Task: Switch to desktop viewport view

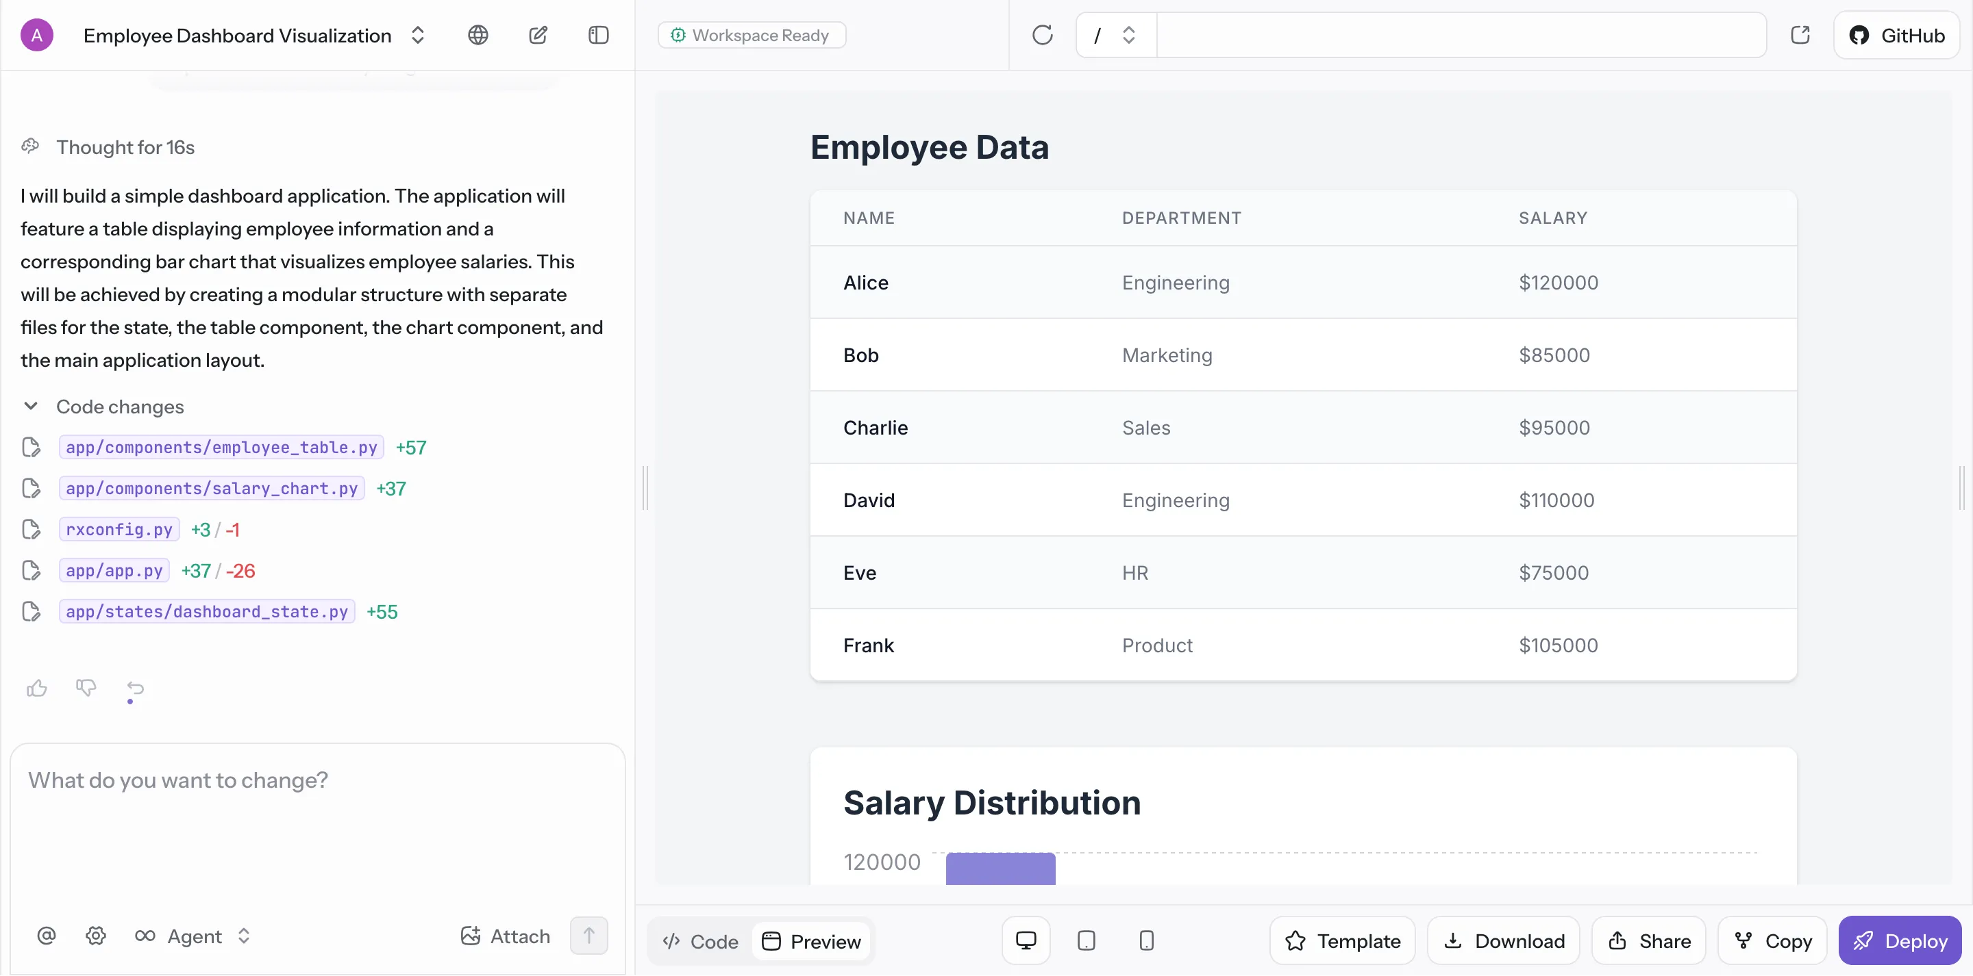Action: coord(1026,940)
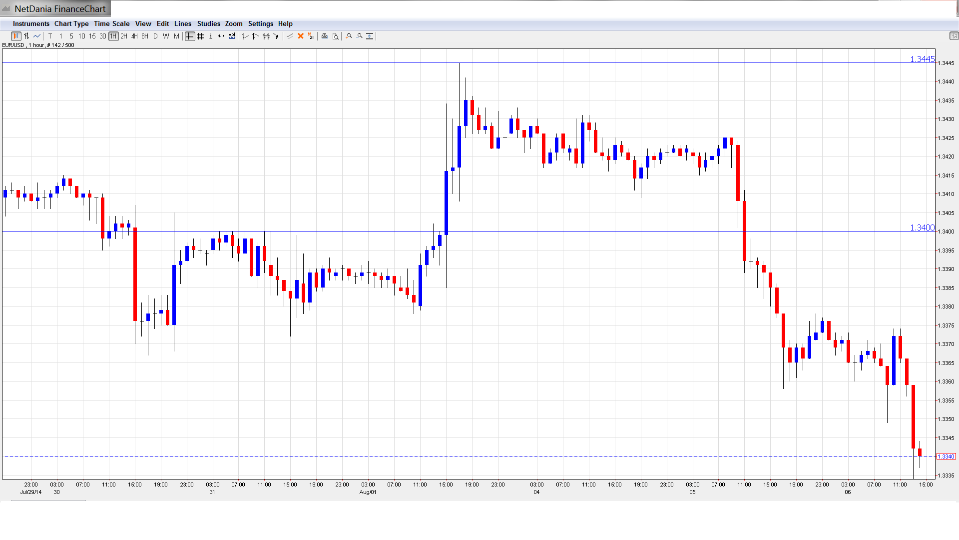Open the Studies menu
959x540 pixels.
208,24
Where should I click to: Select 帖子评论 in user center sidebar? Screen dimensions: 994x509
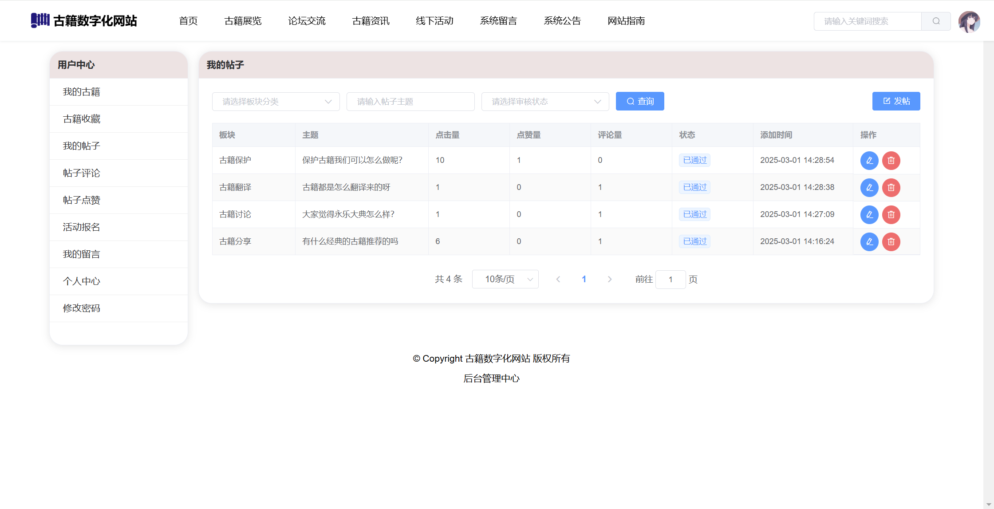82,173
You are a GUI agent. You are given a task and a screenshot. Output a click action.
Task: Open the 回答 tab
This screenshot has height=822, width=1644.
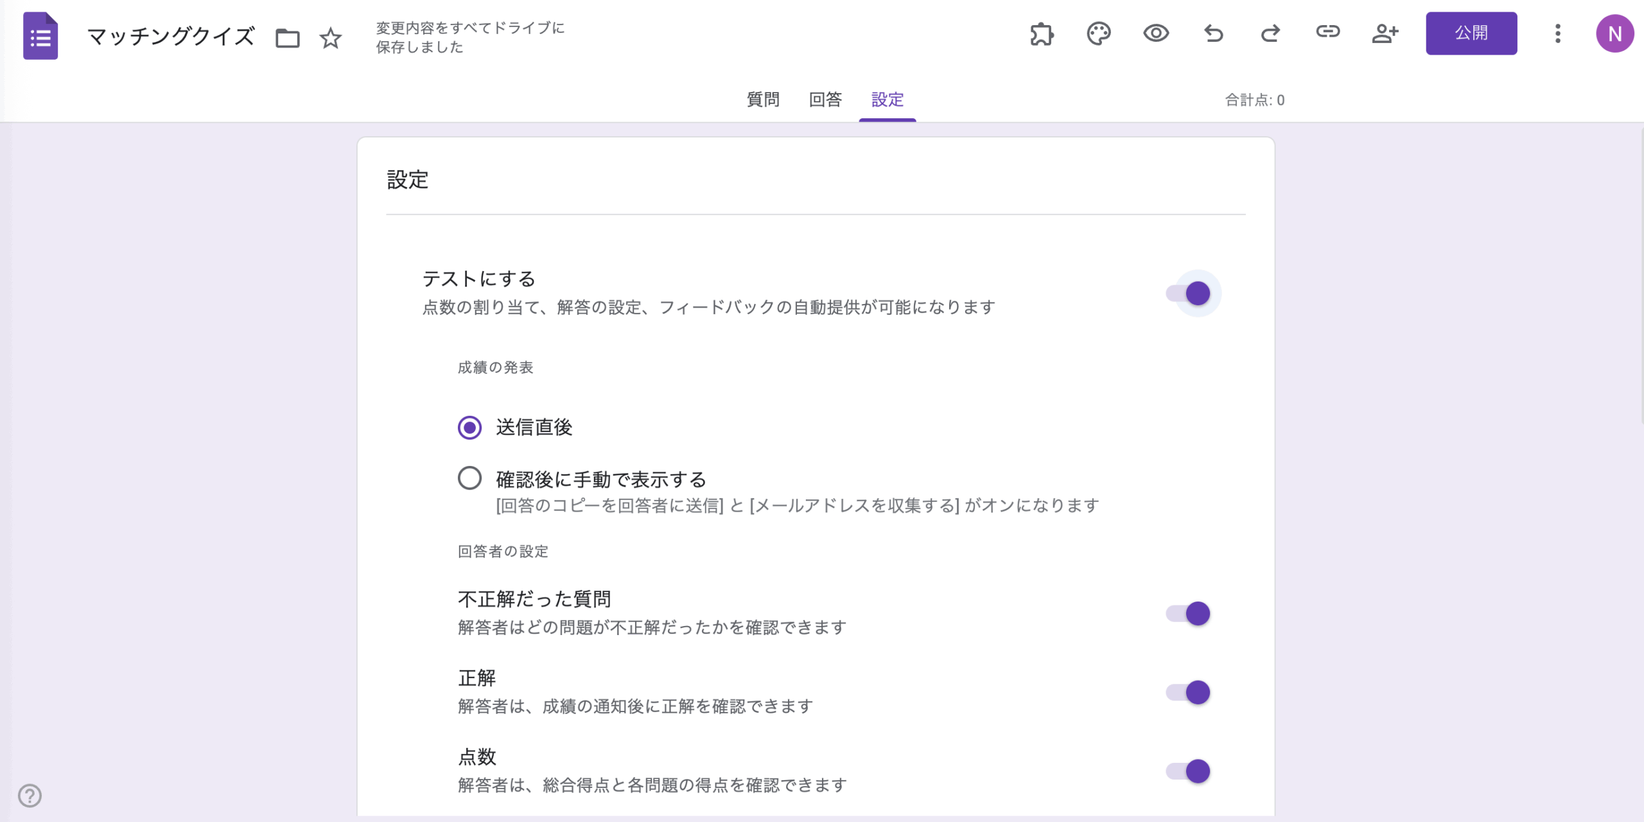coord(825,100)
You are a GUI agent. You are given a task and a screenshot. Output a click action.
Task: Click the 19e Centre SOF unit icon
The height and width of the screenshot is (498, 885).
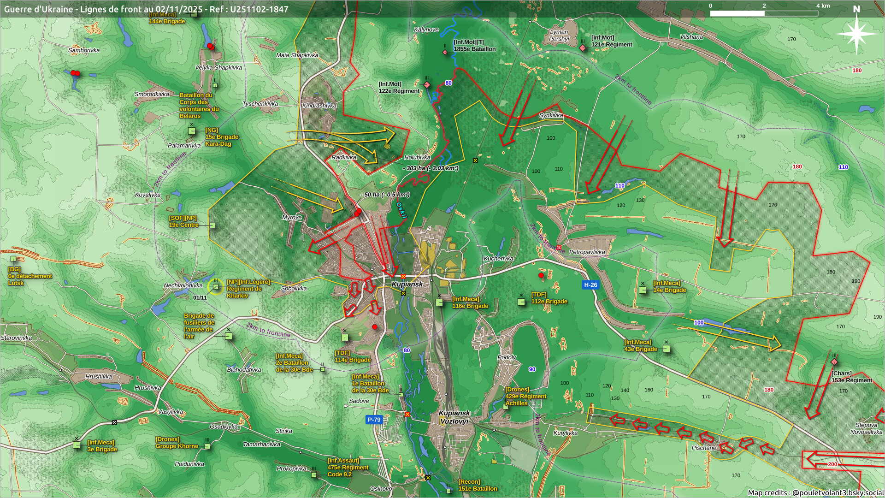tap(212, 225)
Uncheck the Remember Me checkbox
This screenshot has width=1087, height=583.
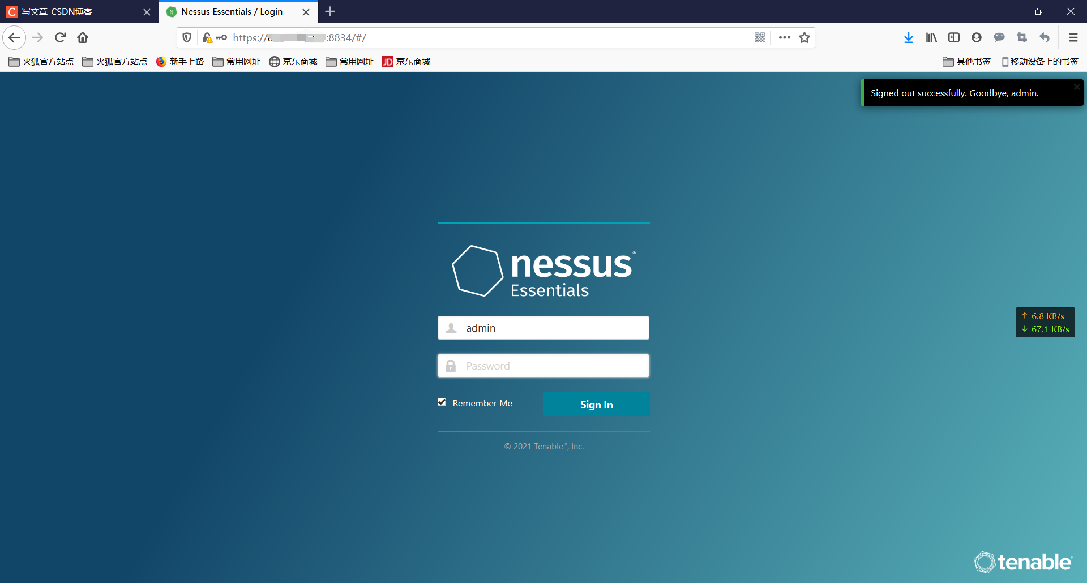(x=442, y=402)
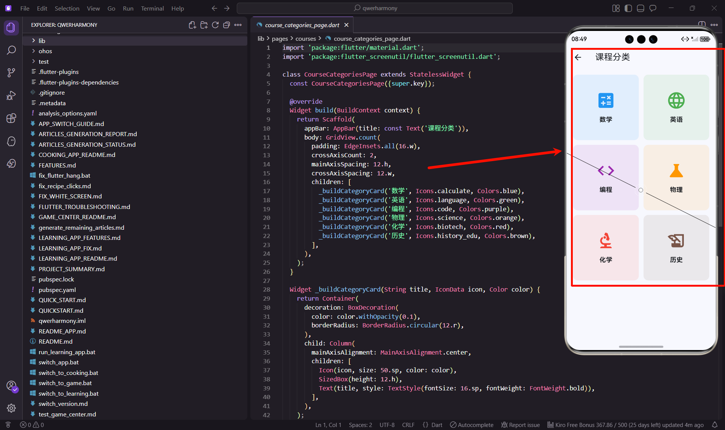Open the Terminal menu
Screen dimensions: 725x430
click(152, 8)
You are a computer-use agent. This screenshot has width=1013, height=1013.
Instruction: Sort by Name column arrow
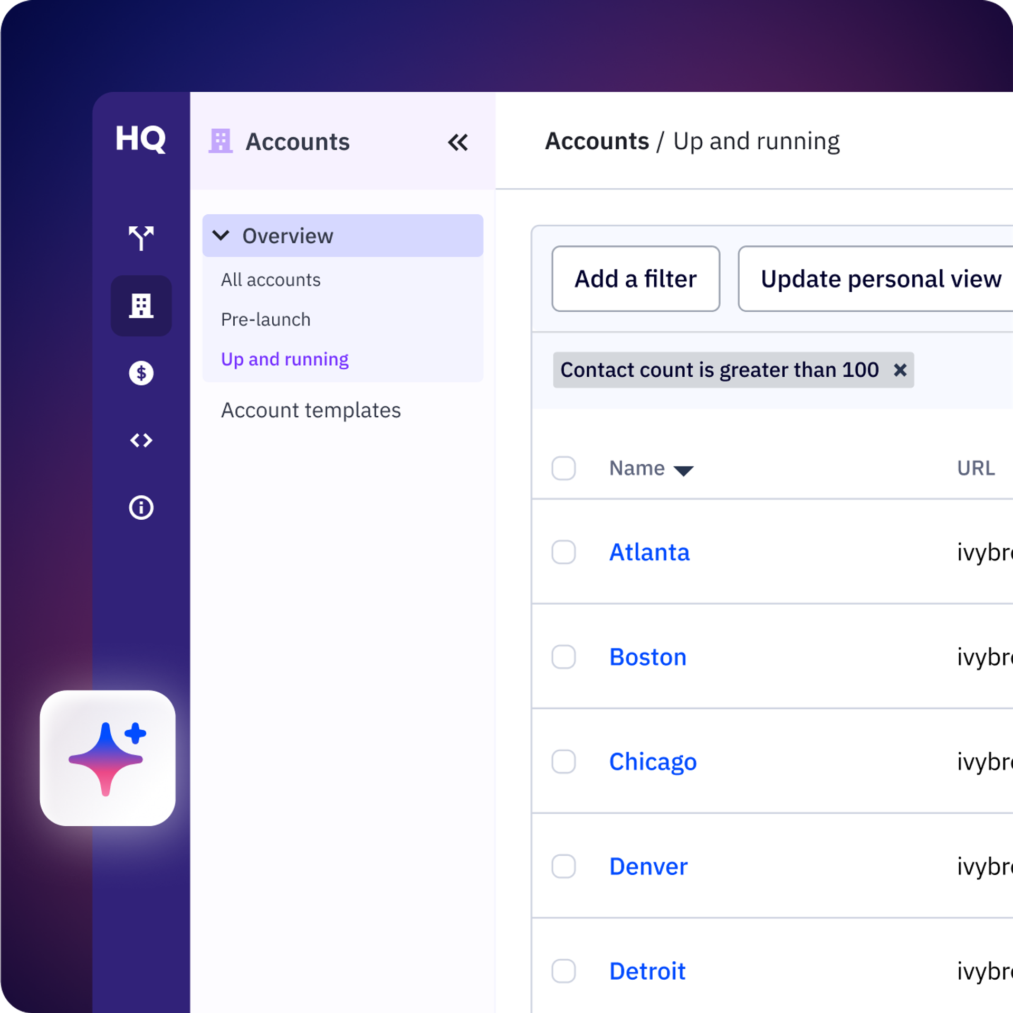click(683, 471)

──────────

_Prompt_
Give back exactly the lines from the one containing "Task: Click the 19e Centre SOF unit icon" through the last line above, both included, and none of the pictures.

_Exercise answer_
Task: Click the 19e Centre SOF unit icon
The height and width of the screenshot is (498, 885).
tap(212, 225)
Uncheck the Remember Me checkbox
This screenshot has width=1087, height=583.
(x=442, y=402)
Open the Terminal menu
Screen dimensions: 725x430
click(152, 8)
You are a computer-use agent. This screenshot has width=1013, height=1013.
Instruction: Sort by Name column arrow
click(683, 471)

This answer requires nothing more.